Menuju konten utama

Alumni Sekolah KW III

Sekolah Kolonial ini diniatkan Kerajaan Belanda untuk menghasilkan abdi-abdi kolonial. Namun, banyak di antara mereka justru mendukung Republik Indonesia.

Alumni Sekolah KW III
Gedung tertua di Jakarta yang terletak di Perpustakaan Nasional, Jakarta Timur. Pada tahun 1910-1932, gedung tersebut dipakai sebagai Gedung sekolah Raja William III HBS. [TIRTO/Andrey Gromico]

tirto.id - Komplek Perpustakaan Nasional Republik Indonesia (PNRI) atau Perpusnas di Jalan Salemba, Jakarta, dulunya merupakan gedung sekolah elit zaman kolonial, HBS KW III atau Kawedrie. Jauh sebelum politik etis yang bergulir di pergantian abad XX, sekolah ini sudah puluhan tahun berjalan.

Sekolah HBS lebih diprioritaskan untuk anak-anak dari orang-orang Belanda atau golongan elit, termasuk elit pribumi juga. Golongan elit pribumi yang masuk di sekolah ini pun biasanya anak pembesar, atau punya hubungan dengan pembesar pribumi tersebut. Di antara segelintir elit-elit pribumi ini adalah orang-orang yang ingin menaikkan derajat bangsa pribumi yang di zaman kolonial Hindia Belanda disebut Inlander.

Sekolah Bapak Bangsa

Mohammad Husni Thamrin merupakan salah satu siswa HBS. Tiga tahun ia mengenyam pendidikan di sekolah tersebut. Pahlawan berdarah seperempat Inggris ini, adalah anak Wedana Betawi bernama Thabrie. Seperti tertulis dalam biografi Husni Thamrin, Mohammad Hoesni Thamrin: Membangun Nasionalisme Indonesia (2003), lepas dari Kawedrie ini, dia bekerja di perusahaan pelayaran Belanda Koninklijke Paketvaart Maatschappij (KPM). Ia akhirnya terpilih menjadi anggota Gemeenteraad (Dewan Kota) lalu Volksraad (Dewan Rakyat) di Betawi. Thamrin dikenal sebagai politisi yang banyak membela kepentingan pribumi dengan mengajukan perbaikan kampung dan pengadaan ruang terbuka seperti lapangan.

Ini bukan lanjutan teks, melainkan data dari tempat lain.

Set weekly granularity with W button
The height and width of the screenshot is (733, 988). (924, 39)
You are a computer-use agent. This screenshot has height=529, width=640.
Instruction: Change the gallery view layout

Sebelum meninggal dunia dan kalahnya Hindia Belanda pada Jepang, Thamrin dikenal dekat dengan Jepang. Ini mengakibatkan ia kemudian dikenai tahanan rumah. Thamrin tak jauh beda garis perjuangannya dengan kakak kelas jauh di atasnya, seorang Indo Belanda bernama Ernest François Eugène Douwes Dekker. Ernest yang belakangan dikenal sebagai Danudirja Setiabudi itu dibuang ke Suriname oleh Belanda karena dekat dengan Jepang. Sosok Douwes Dekker dikenal antikolonialis yang mendirikan sekolah Ksatriaan Institut dan pendiri partai pertama yang menghimpun semua etnis Indonesia dalam Indische Partij.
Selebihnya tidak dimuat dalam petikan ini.